ДАННЫЙ ОТРЫВОК:

· · ·

Обязанность Дона была помешать этому движению: так находил по крайней мере Фридрих. Но его генерал оказался во второй раз неспособным выполнить данное ему поручение. Русские отряды представляли собою, даже каждый в отдельности, довольно значительную силу, и он не решился на них напасть. Прусский король строго разбранил несчастного Дона и заменил его 24 июля генералом Веделлем, «который исполняет всегда прекрасно то, что ему поручают, и даже превосходит каждый раз мои ожидания», — так говорил про него Фридрих. Этому «храбрецу» и «другу» он дал власть римского диктатора, приказав ему идти прямо на неприятеля, нападать на него везде, где бы он его ни встретил, и разбить его наголову, что должно быть очень просто. Но несколько дней спустя Фридриха взяло раздумье. У него мелькнула мысль о случайностях, которые могли сделать этот легкий план очень трудным, и он написал опять Веделлю: «Если русские будут занимать такое положение, что напасть на них будет невозможно, вы можете оставить их в покое».
Но было уже поздно. Повинуясь данному ему первоначально приказанию, Веделль попробовал напасть на русских врасплох во время их движения на Цюллихау, но это привело лишь к тому, что они обошли его, отрезали от Одера и Франкфурта, разбили при Кае (при Пальциге) и нанесли ему потери от шести до восьми тысяч человек. Дорога на Одер, Франкфурт и Берлин была теперь совершенно открыта победителям.
«Возможно ли вести себя так нелепо!» — воскликнул Фридрих, получив известие об этой битве. Веделль был теперь в его глазах не храбрец, не друг, а худший из глупцов. Однако надо было подумать об его спасении. «Я спасу его или погибну, — писал король своему брату. — Но, — прибавлял он, имея в виду поражение, которое французская армия только что понесла при Миндене (1 августа нов. ст.), мои северные медведи не французы, и артиллерия Салтыкова в сто раз выше артиллерии Контада».

· · ·

Воспроизведите дословно часть отрывка о Фридрихе и генерале Веделле от слов «Но было уже» до слов «совершенно открыта победителям.» включительно. Следующие пункты — отдельный материал, с отрывком они не связаны.

Записи коллекции:
· · ·

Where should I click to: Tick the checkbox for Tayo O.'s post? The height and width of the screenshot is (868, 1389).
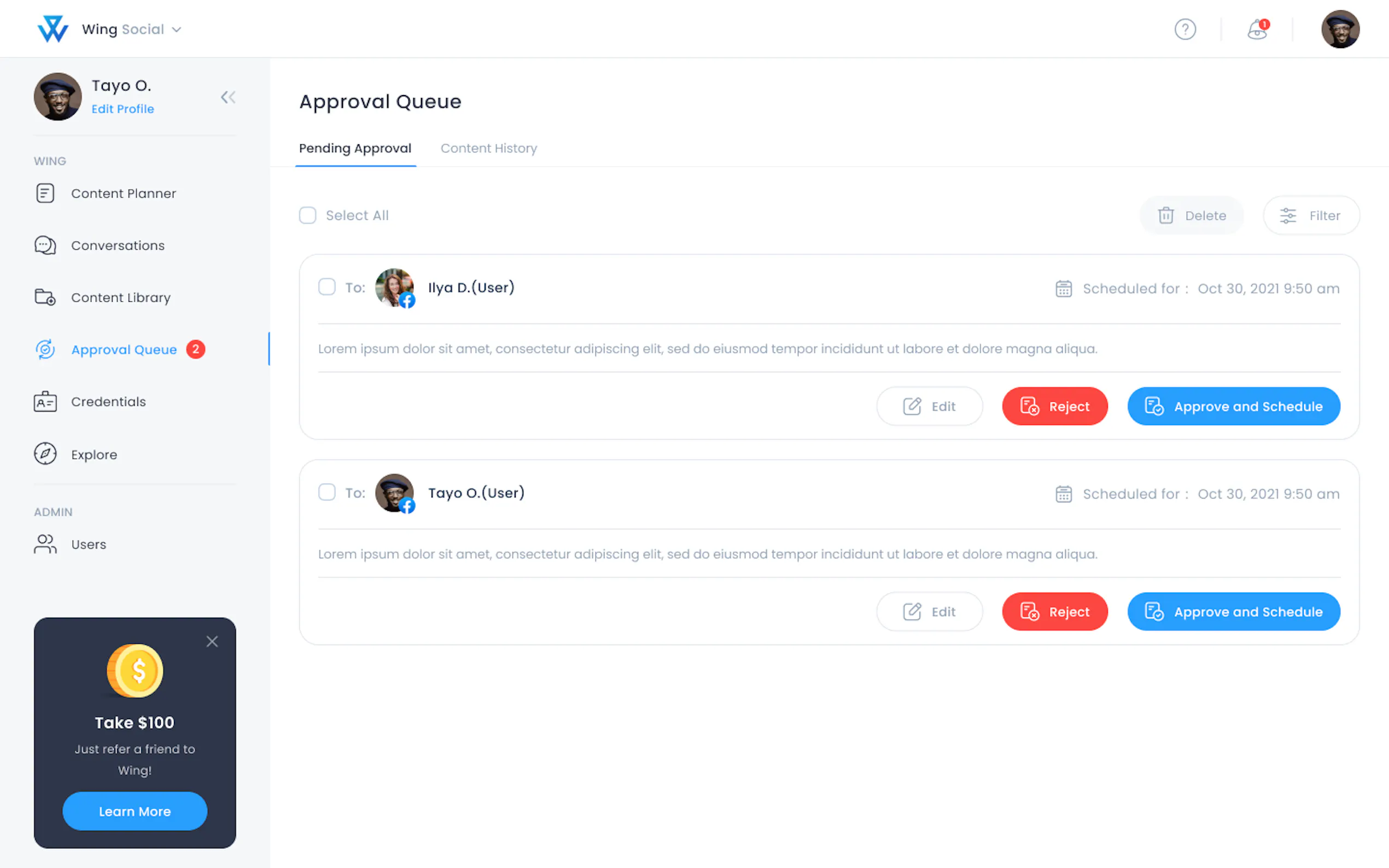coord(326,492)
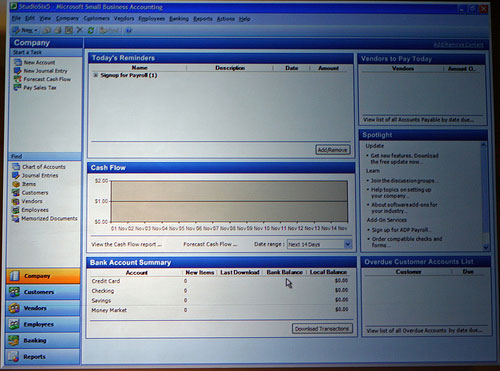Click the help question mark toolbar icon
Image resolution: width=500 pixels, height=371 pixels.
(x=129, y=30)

· · ·

ПРАВИЛЬНЫЙ ОТВЕТ:
Но было уже поздно. Повинуясь данному ему первоначально приказанию, Веделль попробовал напасть на русских врасплох во время их движения на Цюллихау, но это привело лишь к тому, что они обошли его, отрезали от Одера и Франкфурта, разбили при Кае (при Пальциге) и нанесли ему потери от шести до восьми тысяч человек. Дорога на Одер, Франкфурт и Берлин была теперь совершенно открыта победителям.